This week I was at a workshop on Graphs and Probability at Eurandom in Eindhoven. And yes, there was quite a bit of discussion of trees! Here are a couple of things that caught my eye (not the most significant results presented).

Benjamin Doerr discussed his work with Marvin Künnemann on a model of rumour spreading. This happens in discrete time steps. At the start, one person knows the rumour. At each time step, each person who knows the rumour calls a randomly chosen other person and tells them. How long until everyone knows? This was first considered by Frieze and Grimmett in 1985; the answer is log_{2}*n*+log_{e}*n* with some error, and subsequent analysis has involved improving bounds on the error. (I am happy to report that the proofs haven’t got monotonically longer as the results have improved.) But why the strange mixture of logs?

- In the early stages of the process, the number of people who know the rumour roughly doubles at each step, so after log
_{2}*n*steps a substantial fraction of the population will be informed. - In the late stages of the process, when nearly everybody knows the rumour, the probability that a given individual who doesn’t know it fails to learn it at the next round is about ((
*n*−1)/*n*)^{n}, which is about 1/e. So the number of people who don’t know the rumour shrinks by a factor about 1/e each time, and informing everyone will take about log_{e}*n*steps.

The detailed arguments involve making these two statements precise and looking at the interface between the two regimes. Their result was that it is a “constant” plus a tiny random variable, but the “constant” is not constant, it depends on the arithmetic structure of *n* (the variation is about 10^{−11}).

Stefanie Gerke talked about a problem she’d worked on with Paul Balister. This concerned a theorem which had appeared in *Nature* on maximum matchings in bipartite graphs with degree constraints. In the *Nature* paper, the theorem had been “proved” by a heuristic, and “verified” by simulation. Stefanie showed us that the theorem was false, and gave us the correct version with a mathematical proof. (Part of the problem was that the simulations had been restricted to some very special cases where the true and false results happen to agree.)

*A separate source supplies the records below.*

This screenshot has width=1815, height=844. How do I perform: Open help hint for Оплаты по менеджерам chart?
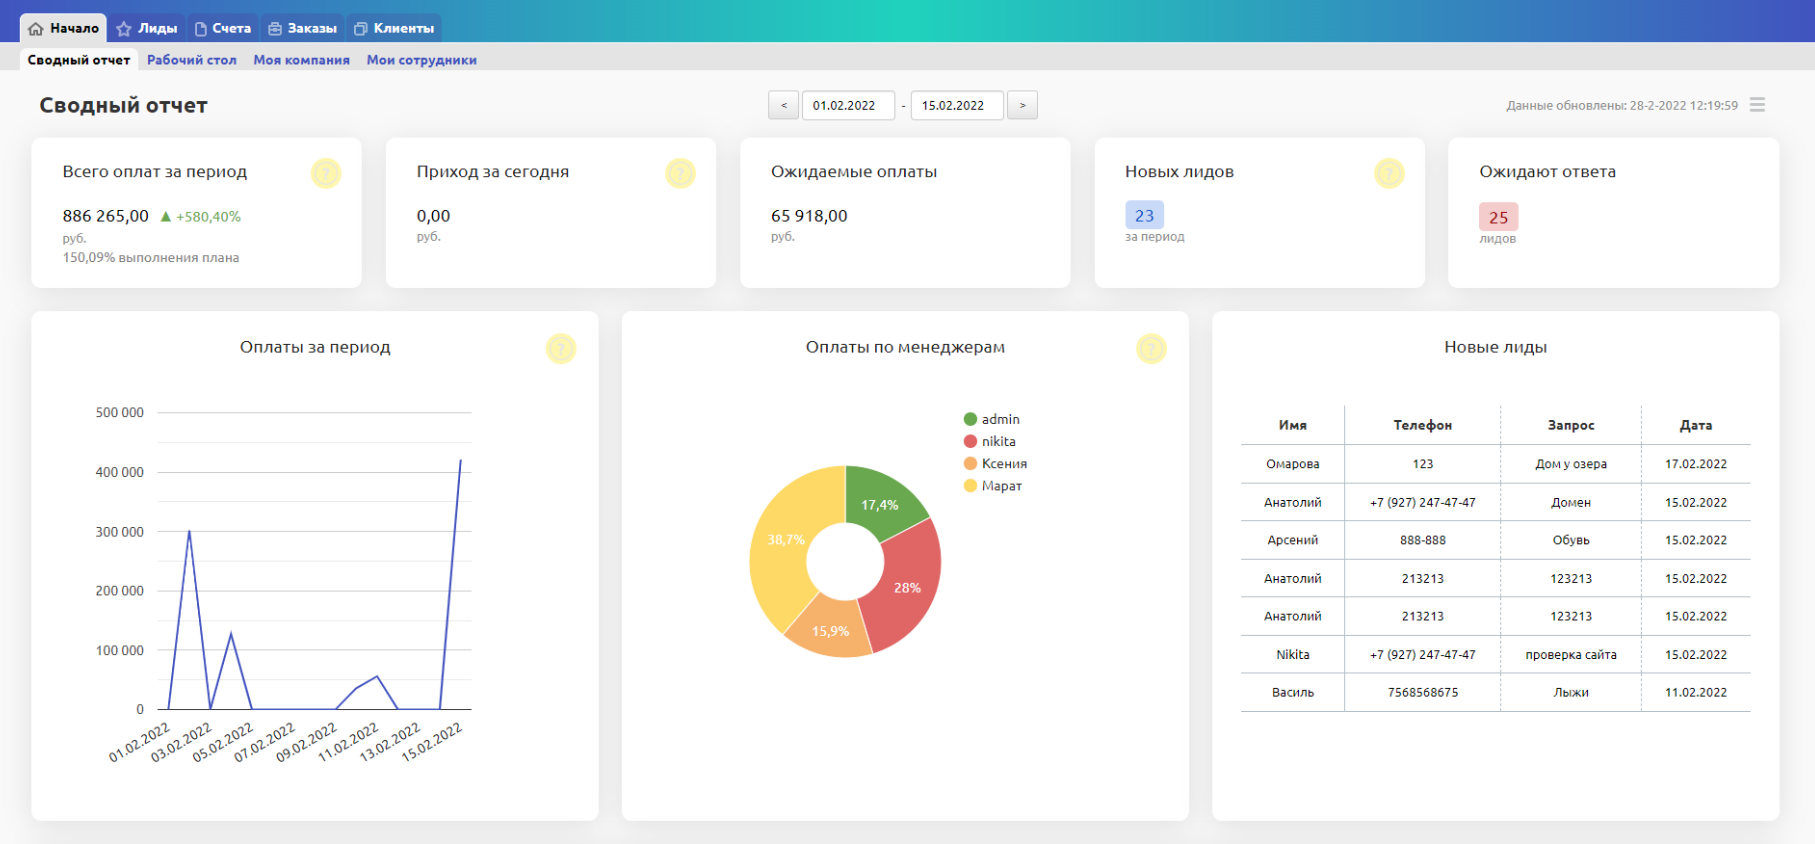coord(1151,348)
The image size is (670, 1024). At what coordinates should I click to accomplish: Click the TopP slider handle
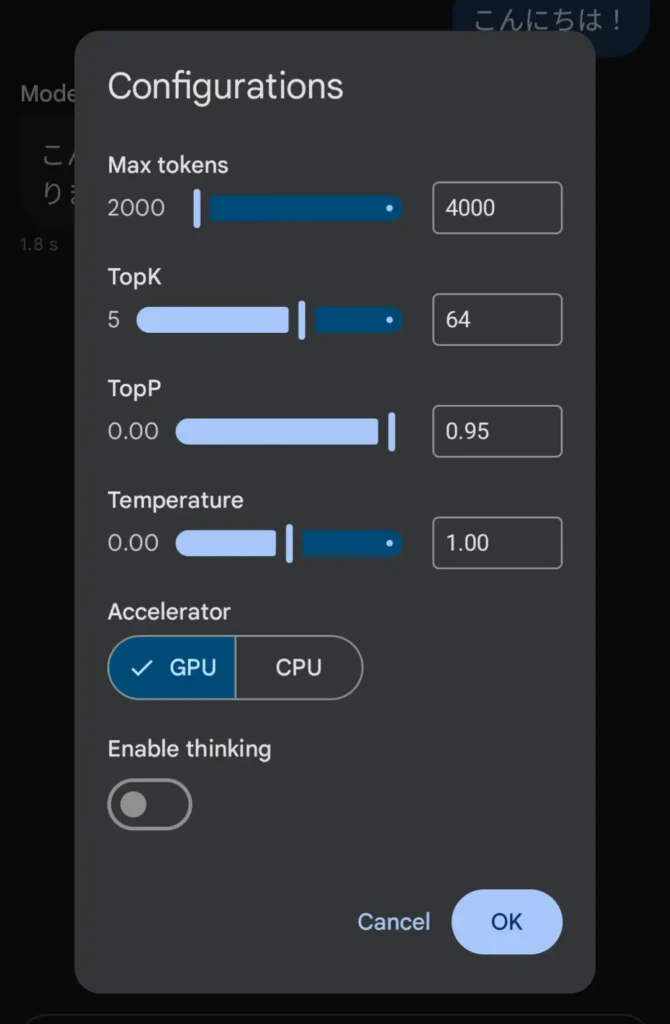[392, 431]
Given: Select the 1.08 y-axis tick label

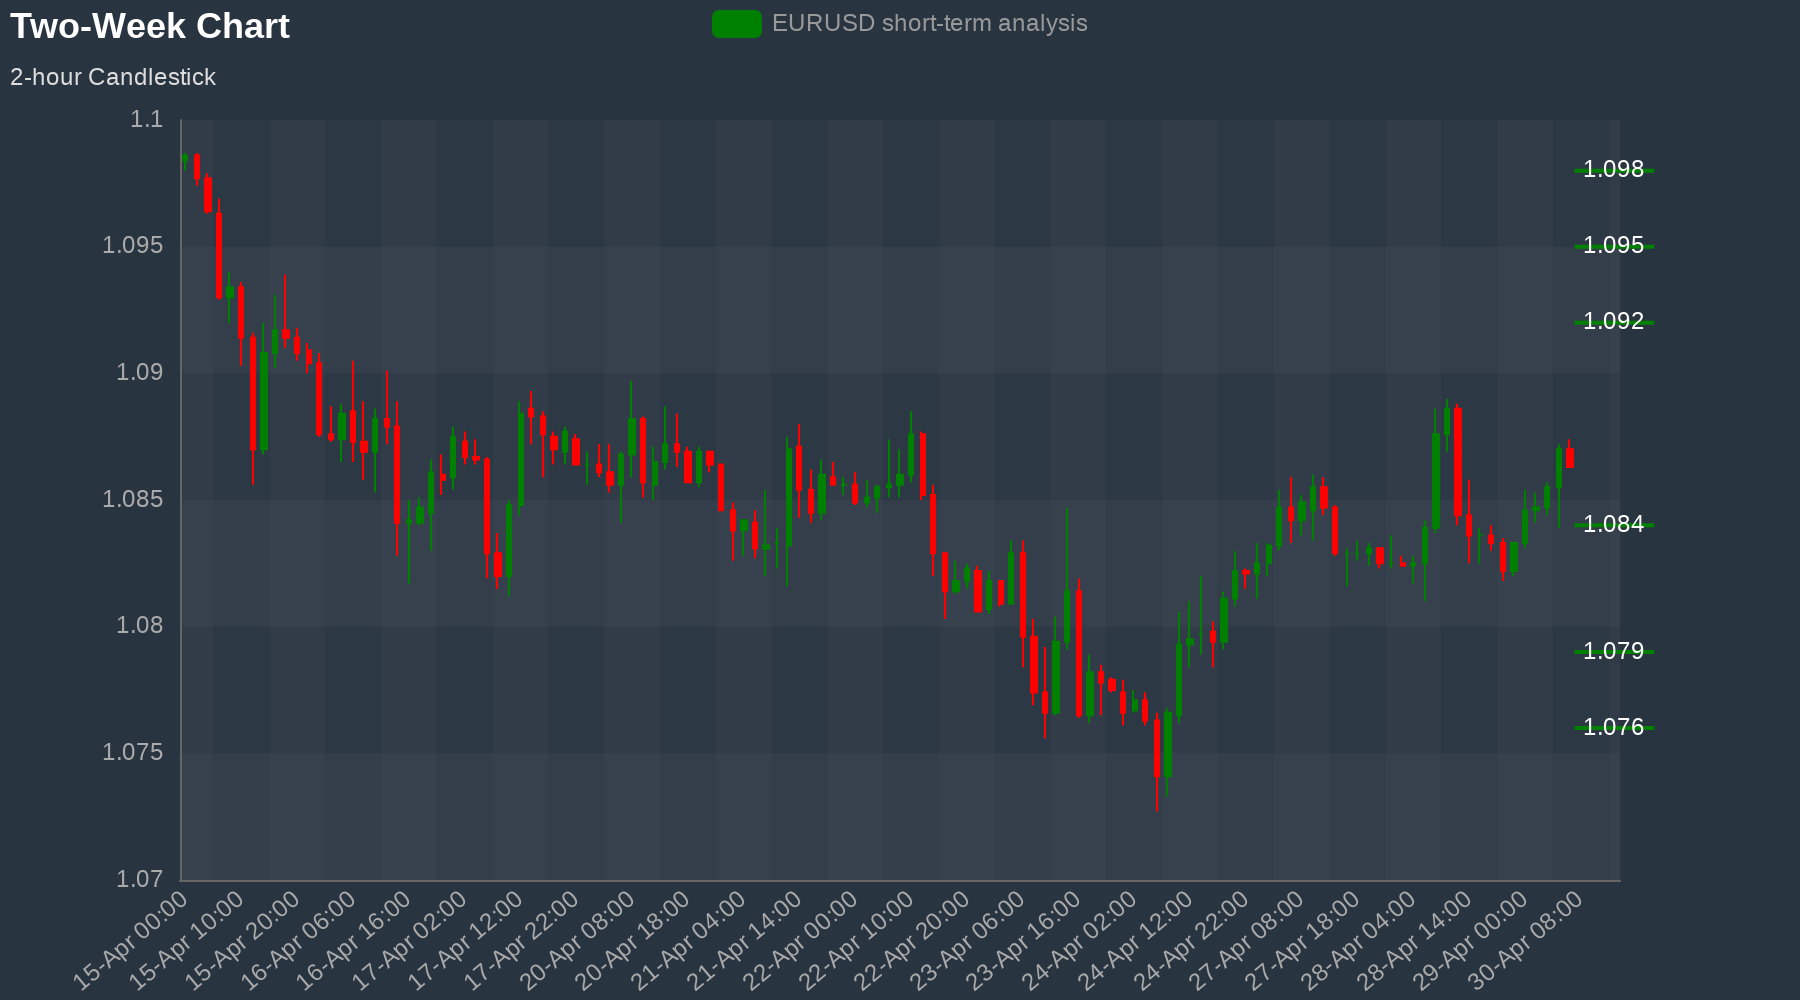Looking at the screenshot, I should [x=139, y=626].
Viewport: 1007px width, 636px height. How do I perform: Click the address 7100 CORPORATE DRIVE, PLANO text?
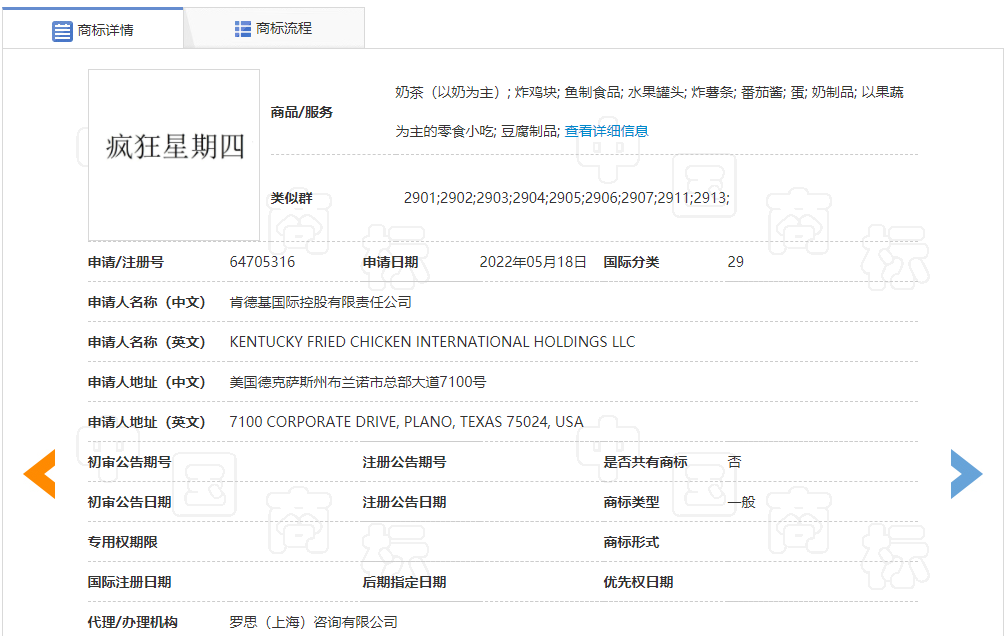click(x=406, y=422)
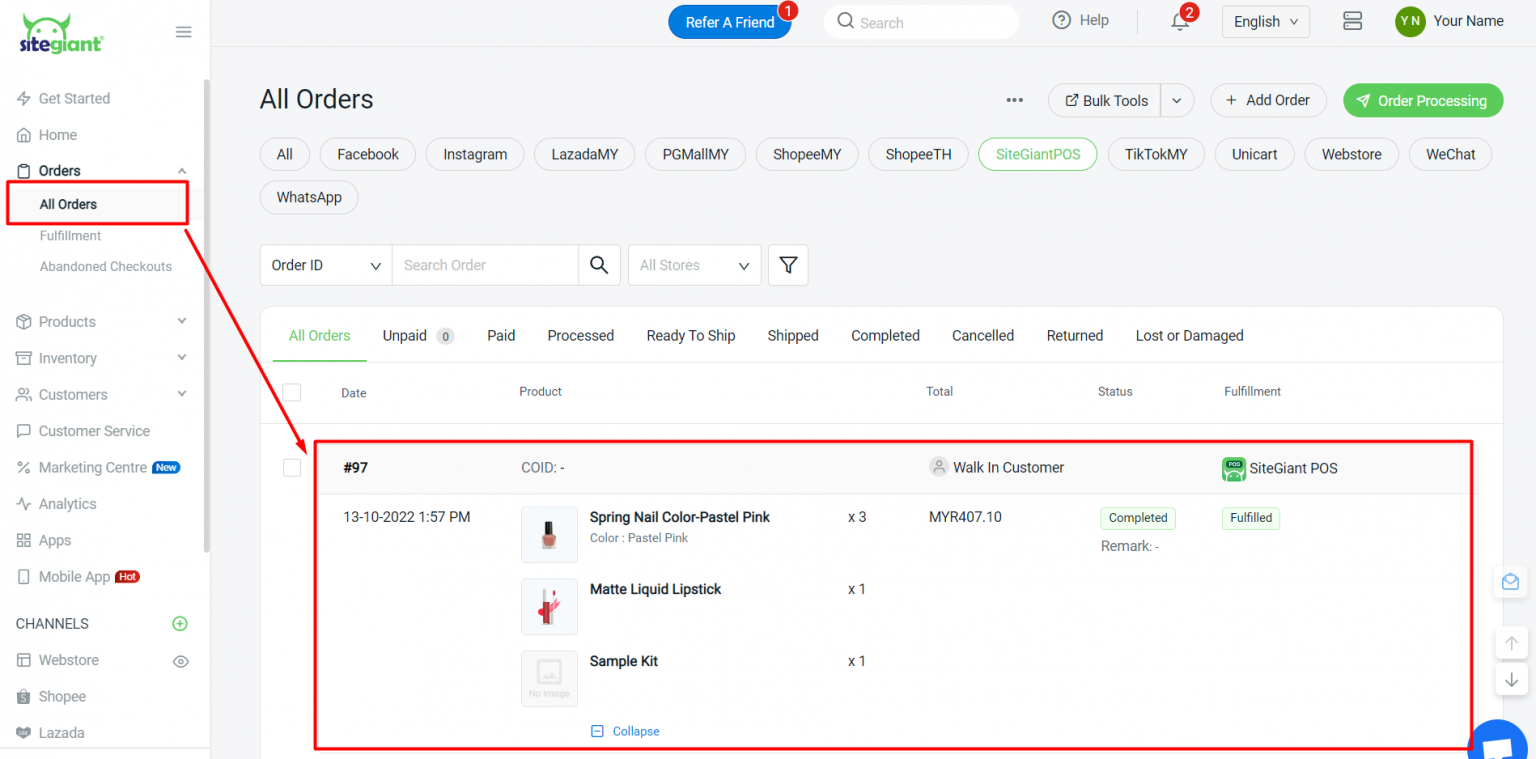
Task: Select the checkbox beside order #97
Action: point(291,467)
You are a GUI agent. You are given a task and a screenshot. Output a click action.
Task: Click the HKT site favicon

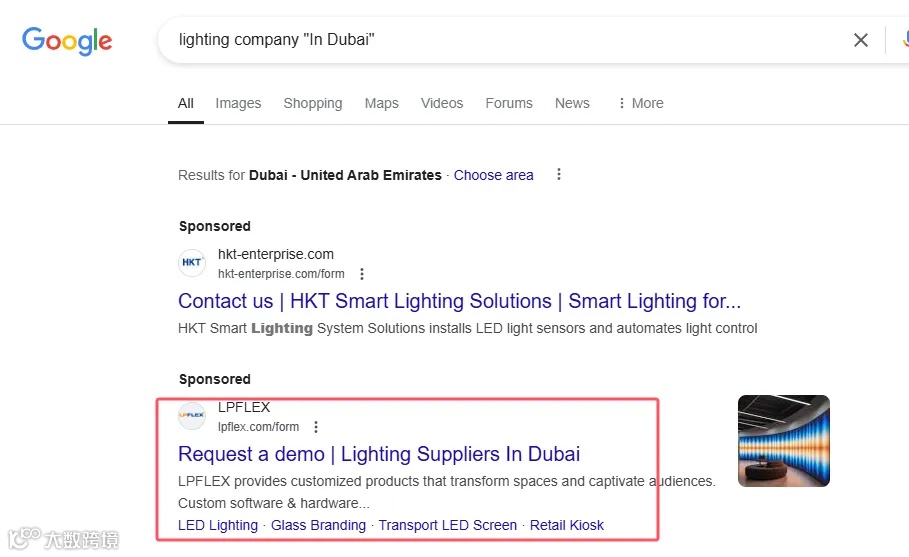coord(192,263)
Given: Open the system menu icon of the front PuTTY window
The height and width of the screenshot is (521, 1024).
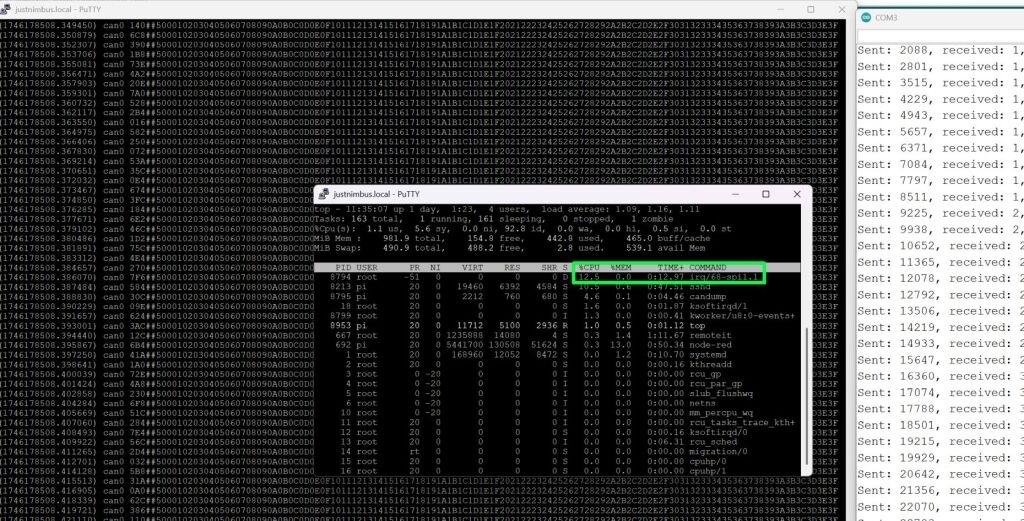Looking at the screenshot, I should coord(325,194).
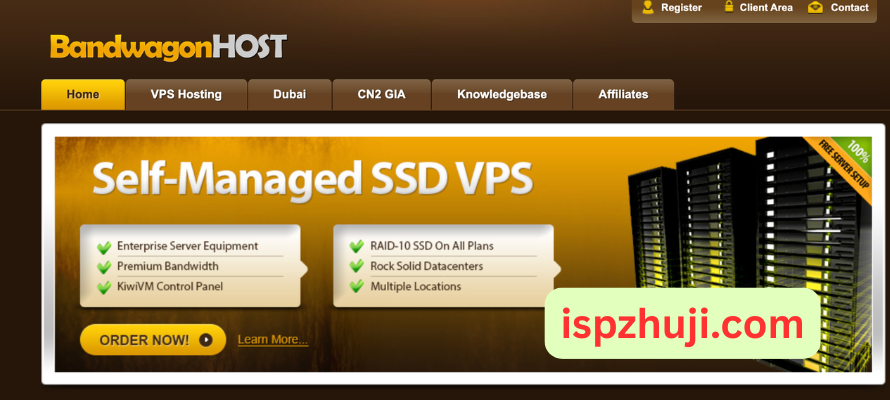Click the green checkmark beside Enterprise Server Equipment
890x400 pixels.
(x=104, y=247)
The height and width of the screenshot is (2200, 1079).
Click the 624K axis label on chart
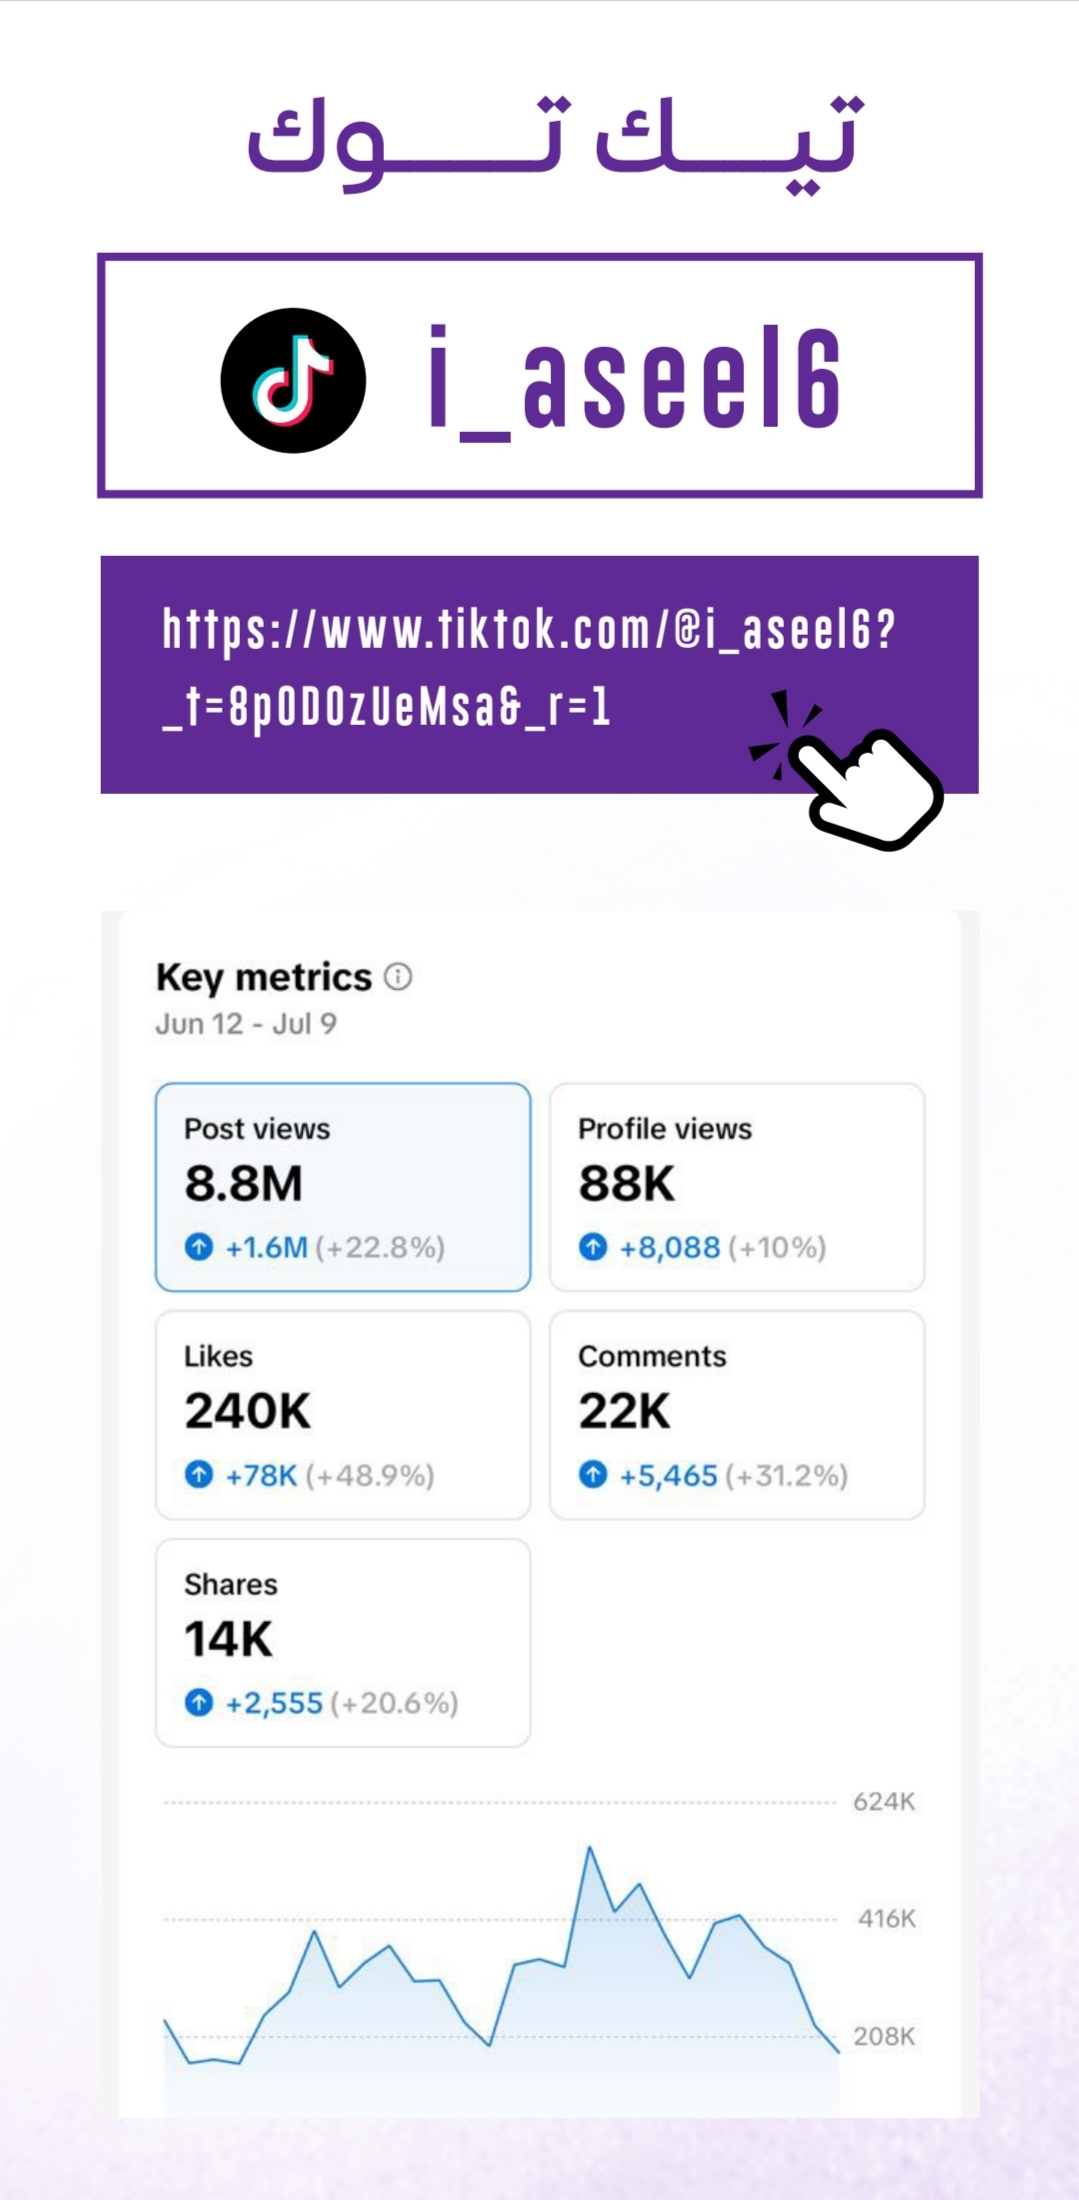tap(883, 1802)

Finally, a very small thing; so small that I forgot to record whose talk I learned it from. Suppose that a graph on *n* vertices is regular, with degree *d*. Then there is an independent set (one containing no edges) of size at least *n*/(1+*d*). This can be found by the following simple procedure: repeatedly choose a vertex, add it to the independent set being built, and delete it and its neighbours from the graph. This obviously runs for at least *n*/(1+*d*) rounds. But what do we do if the graph is not regular? Not at all obvious, at first sight.

It turns out that there is an independent set of size at least ∑1/(1+*d*(*v*)), where the sum is over all vertices, and *d*(*v*) is the degree of vertex *v*. The proof is very simple. Choose a random ordering of the vertices of the graph. The probability that a vertex *v* comes before all of its neighbours is clearly 1/(1+*d*(*v*)), and so the given sum is the expected number of vertices which come before all their neighbours. But these vertices form an independent set!